- _What the exercise asks_: Every entry that appears below is to be output exactly.

- _Records supplied_:
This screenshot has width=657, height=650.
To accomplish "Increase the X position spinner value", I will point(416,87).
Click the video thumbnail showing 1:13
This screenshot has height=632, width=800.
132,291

- _Reply to the task_:
This screenshot has width=657, height=650.
To accomplish "Increase the X position spinner value", I will point(416,87).
Click the video thumbnail showing 1:13
This screenshot has height=632, width=800.
132,291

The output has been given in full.